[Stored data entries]
>>>
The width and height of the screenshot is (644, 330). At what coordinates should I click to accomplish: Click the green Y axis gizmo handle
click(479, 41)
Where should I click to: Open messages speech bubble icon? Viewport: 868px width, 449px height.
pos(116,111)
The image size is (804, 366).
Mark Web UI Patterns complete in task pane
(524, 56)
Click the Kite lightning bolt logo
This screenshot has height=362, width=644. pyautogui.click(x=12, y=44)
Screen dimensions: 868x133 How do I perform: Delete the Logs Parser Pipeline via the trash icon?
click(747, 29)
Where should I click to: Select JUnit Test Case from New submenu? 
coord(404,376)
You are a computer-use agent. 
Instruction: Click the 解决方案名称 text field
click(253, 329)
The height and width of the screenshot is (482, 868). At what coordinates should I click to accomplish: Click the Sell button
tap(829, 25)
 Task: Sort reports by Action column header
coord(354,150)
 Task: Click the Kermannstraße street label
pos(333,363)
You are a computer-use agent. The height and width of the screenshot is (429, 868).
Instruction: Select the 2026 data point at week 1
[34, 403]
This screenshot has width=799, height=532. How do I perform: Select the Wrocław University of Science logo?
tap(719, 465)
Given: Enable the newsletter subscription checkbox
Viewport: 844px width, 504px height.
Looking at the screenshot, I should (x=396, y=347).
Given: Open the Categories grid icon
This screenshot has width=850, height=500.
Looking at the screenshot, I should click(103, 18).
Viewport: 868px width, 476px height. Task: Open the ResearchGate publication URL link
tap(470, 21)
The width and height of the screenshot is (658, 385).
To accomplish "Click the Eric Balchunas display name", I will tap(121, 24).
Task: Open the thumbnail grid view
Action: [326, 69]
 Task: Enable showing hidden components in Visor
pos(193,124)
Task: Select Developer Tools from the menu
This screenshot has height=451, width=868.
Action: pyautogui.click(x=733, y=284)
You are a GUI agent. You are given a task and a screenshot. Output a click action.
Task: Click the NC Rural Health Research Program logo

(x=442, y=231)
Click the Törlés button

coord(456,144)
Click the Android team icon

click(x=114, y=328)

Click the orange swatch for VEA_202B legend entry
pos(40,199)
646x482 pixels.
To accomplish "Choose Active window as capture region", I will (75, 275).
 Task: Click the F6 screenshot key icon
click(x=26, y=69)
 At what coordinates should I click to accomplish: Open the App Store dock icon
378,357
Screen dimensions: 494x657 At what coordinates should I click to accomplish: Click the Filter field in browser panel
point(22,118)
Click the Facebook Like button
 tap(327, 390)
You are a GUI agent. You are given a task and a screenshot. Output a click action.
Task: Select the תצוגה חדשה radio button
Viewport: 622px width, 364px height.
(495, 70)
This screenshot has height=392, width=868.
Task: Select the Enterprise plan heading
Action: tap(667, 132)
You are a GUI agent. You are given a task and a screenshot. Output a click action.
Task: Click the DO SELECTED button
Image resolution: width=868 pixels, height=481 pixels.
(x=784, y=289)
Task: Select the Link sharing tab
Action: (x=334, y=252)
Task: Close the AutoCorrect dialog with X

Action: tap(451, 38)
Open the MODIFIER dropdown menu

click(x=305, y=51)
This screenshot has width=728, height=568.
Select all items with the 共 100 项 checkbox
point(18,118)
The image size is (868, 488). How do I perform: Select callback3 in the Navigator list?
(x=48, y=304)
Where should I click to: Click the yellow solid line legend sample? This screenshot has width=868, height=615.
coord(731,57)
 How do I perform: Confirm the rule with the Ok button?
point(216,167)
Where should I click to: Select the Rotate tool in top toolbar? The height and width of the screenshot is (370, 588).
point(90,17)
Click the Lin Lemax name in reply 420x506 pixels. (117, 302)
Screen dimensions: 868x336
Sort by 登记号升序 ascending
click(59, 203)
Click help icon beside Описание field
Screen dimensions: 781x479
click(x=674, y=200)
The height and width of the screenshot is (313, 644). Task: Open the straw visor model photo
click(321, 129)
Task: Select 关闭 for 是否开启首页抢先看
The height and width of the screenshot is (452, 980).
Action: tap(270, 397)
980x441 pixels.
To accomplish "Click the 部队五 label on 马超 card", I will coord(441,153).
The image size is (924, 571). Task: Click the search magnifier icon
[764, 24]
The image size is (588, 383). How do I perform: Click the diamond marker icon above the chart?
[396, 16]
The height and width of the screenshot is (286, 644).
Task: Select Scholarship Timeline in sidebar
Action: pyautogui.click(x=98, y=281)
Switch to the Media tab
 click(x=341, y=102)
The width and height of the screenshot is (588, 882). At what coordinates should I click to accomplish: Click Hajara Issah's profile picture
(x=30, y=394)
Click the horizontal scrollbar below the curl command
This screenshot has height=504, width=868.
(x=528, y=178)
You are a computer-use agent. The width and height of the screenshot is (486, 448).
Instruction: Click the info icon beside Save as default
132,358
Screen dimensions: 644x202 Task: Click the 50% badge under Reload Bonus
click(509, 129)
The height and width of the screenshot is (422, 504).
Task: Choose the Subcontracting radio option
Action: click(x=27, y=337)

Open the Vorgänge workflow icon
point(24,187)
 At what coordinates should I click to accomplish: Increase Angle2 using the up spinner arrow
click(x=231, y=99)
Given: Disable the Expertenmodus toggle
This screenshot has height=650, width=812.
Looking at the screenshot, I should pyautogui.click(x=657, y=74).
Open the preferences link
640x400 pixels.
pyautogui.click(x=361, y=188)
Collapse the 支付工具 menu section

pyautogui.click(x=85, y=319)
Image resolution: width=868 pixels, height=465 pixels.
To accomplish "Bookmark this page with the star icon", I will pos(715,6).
<<<
→ **Activity**: Write out every record shown above, word for word.

→ **Solution to this exercise**:
The width and height of the screenshot is (644, 330). At what coordinates should I click to accomplish: Click the green Y axis gizmo handle
click(479, 41)
Where should I click to: Open messages speech bubble icon? Viewport: 868px width, 449px height.
pos(116,111)
The image size is (804, 366).
Mark Web UI Patterns complete in task pane
(524, 56)
Click the Kite lightning bolt logo
This screenshot has height=362, width=644. pyautogui.click(x=12, y=44)
Screen dimensions: 868x133 How do I perform: Delete the Logs Parser Pipeline via the trash icon?
click(747, 29)
Where should I click to: Select JUnit Test Case from New submenu? 
coord(404,376)
You are a computer-use agent. 
Instruction: Click the 解决方案名称 text field
click(253, 329)
The height and width of the screenshot is (482, 868). At what coordinates should I click to accomplish: Click the Sell button
tap(829, 25)
 Task: Sort reports by Action column header
coord(354,150)
 Task: Click the Kermannstraße street label
pos(333,363)
You are a computer-use agent. The height and width of the screenshot is (429, 868).
Instruction: Select the 2026 data point at week 1
[34, 403]
This screenshot has width=799, height=532. How do I perform: Select the Wrocław University of Science logo?
tap(719, 465)
Given: Enable the newsletter subscription checkbox
Viewport: 844px width, 504px height.
Looking at the screenshot, I should (x=396, y=347).
Given: Open the Categories grid icon
This screenshot has width=850, height=500.
Looking at the screenshot, I should click(103, 18).
Viewport: 868px width, 476px height. Task: Open the ResearchGate publication URL link
tap(470, 21)
The width and height of the screenshot is (658, 385).
To accomplish "Click the Eric Balchunas display name", I will tap(121, 24).
Task: Open the thumbnail grid view
Action: [326, 69]
 Task: Enable showing hidden components in Visor
pos(193,124)
Task: Select Developer Tools from the menu
This screenshot has height=451, width=868.
Action: pyautogui.click(x=733, y=284)
You are a GUI agent. You are given a task and a screenshot. Output a click action.
Task: Click the NC Rural Health Research Program logo

(x=442, y=231)
Click the Törlés button

coord(456,144)
Click the Android team icon

click(x=114, y=328)

Click the orange swatch for VEA_202B legend entry
pos(40,199)
646x482 pixels.
To accomplish "Choose Active window as capture region", I will (75, 275).
 Task: Click the F6 screenshot key icon
click(x=26, y=69)
 At what coordinates should I click to accomplish: Open the App Store dock icon
378,357
Screen dimensions: 494x657 At what coordinates should I click to accomplish: Click the Filter field in browser panel
point(22,118)
Click the Facebook Like button
 tap(327, 390)
You are a GUI agent. You are given a task and a screenshot. Output a click action.
Task: Select the תצוגה חדשה radio button
Viewport: 622px width, 364px height.
(495, 70)
This screenshot has height=392, width=868.
Task: Select the Enterprise plan heading
Action: tap(667, 132)
You are a GUI agent. You are given a task and a screenshot. Output a click action.
Task: Click the DO SELECTED button
Image resolution: width=868 pixels, height=481 pixels.
(x=784, y=289)
Task: Select the Link sharing tab
Action: (x=334, y=252)
Task: Close the AutoCorrect dialog with X

Action: tap(451, 38)
Open the MODIFIER dropdown menu

click(x=305, y=51)
This screenshot has width=728, height=568.
Select all items with the 共 100 项 checkbox
point(18,118)
The image size is (868, 488). How do I perform: Select callback3 in the Navigator list?
(x=48, y=304)
Where should I click to: Click the yellow solid line legend sample? This screenshot has width=868, height=615.
coord(731,57)
 How do I perform: Confirm the rule with the Ok button?
point(216,167)
Where should I click to: Select the Rotate tool in top toolbar? The height and width of the screenshot is (370, 588).
point(90,17)
Click the Lin Lemax name in reply 420x506 pixels. (117, 302)
Screen dimensions: 868x336
Sort by 登记号升序 ascending
click(59, 203)
Click help icon beside Описание field
Screen dimensions: 781x479
click(x=674, y=200)
The height and width of the screenshot is (313, 644). Task: Open the straw visor model photo
click(321, 129)
Task: Select 关闭 for 是否开启首页抢先看
The height and width of the screenshot is (452, 980).
Action: tap(270, 397)
980x441 pixels.
To accomplish "Click the 部队五 label on 马超 card", I will coord(441,153).
The image size is (924, 571). Task: Click the search magnifier icon
[764, 24]
The image size is (588, 383). How do I perform: Click the diamond marker icon above the chart?
[396, 16]
The height and width of the screenshot is (286, 644).
Task: Select Scholarship Timeline in sidebar
Action: pyautogui.click(x=98, y=281)
Switch to the Media tab
 click(x=341, y=102)
The width and height of the screenshot is (588, 882). At what coordinates should I click to accomplish: Click Hajara Issah's profile picture
(x=30, y=394)
Click the horizontal scrollbar below the curl command
This screenshot has height=504, width=868.
(x=528, y=178)
You are a computer-use agent. The width and height of the screenshot is (486, 448).
Instruction: Click the info icon beside Save as default
132,358
Screen dimensions: 644x202 Task: Click the 50% badge under Reload Bonus
click(509, 129)
The height and width of the screenshot is (422, 504).
Task: Choose the Subcontracting radio option
Action: click(x=27, y=337)

Open the Vorgänge workflow icon
point(24,187)
 At what coordinates should I click to accomplish: Increase Angle2 using the up spinner arrow
click(x=231, y=99)
Given: Disable the Expertenmodus toggle
This screenshot has height=650, width=812.
Looking at the screenshot, I should pyautogui.click(x=657, y=74).
Open the preferences link
640x400 pixels.
pyautogui.click(x=361, y=188)
Collapse the 支付工具 menu section

pyautogui.click(x=85, y=319)
Image resolution: width=868 pixels, height=465 pixels.
To accomplish "Bookmark this page with the star icon", I will pos(715,6).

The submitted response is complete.